August 25, 2017

Mid-America Sound Corporation v. Indiana State Fair Commission – The Indiana Supreme Court Discusses Indemnity Clauses

Written By

J. Herbert Davis
Member, Stoll Keenon Ogden PLLC

On January 28, 2016, the Indiana Supreme Court decided the case of Mid-America Sound Corporation v. Indiana State Fair Commission, et. al. This litigation resulted from a roof collapse at the Indiana State Fair in August 2011 that killed seven people and injured many more.

Subsequent to the state fair tragedy, Mid-America Sound Corporation (Mid-America) sent to the Indiana State Fair Commission an invoice for the lease of the collapsed roof. The invoice submitted by Mid-America included broad indemnification language that required the Indiana State Fair Commission to indemnify Mid-America for all personal injury and property damage claims resulting from the use of the rented equipment, even if such claims resulted from the sole negligence of Mid-America.

The Indiana Supreme Court, in evaluating this indemnity provision, noted that Indiana courts strictly construe indemnity provisions and treat them as disfavored under the law. The Indiana Supreme Court went on to state that “indemnity is permissible only if the contract language shows in clear and unequivocal terms that the obligated party knowingly and willingly agrees to such indemnification.”

In this case, Mid-America argued that this broad indemnification clause also applied to the injuries and deaths that had already occurred at the time that the Indiana State Fair Commission accepted this invoice.

In ruling against Mid-America’s claim for indemnification protection, the Indiana Supreme Court again reiterated that Indiana contract law does not favor enforcing an indemnification clause that applies to another party’s negligence, especially retroactively. The Indiana Supreme Court went on to state that it “will not infer that obligation from a course of dealing when, as here, the parties’ contract does not expressly call for it in clear and unequivocal terms.”
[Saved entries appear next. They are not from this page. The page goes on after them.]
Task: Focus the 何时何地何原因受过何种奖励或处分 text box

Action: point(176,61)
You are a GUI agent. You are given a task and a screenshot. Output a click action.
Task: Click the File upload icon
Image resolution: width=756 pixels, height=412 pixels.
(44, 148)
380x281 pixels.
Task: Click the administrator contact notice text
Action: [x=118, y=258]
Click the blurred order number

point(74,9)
The primary take away from this decision is that construction companies need to make sure that their indemnification clauses used in construction contracts contain clear and unequivocal language expressing the intent of the parties. If a construction company intends to use broad indemnification protection in an attempt to protect it against claims, you need to make sure that you clearly state under what circumstances the indemnification clause will apply.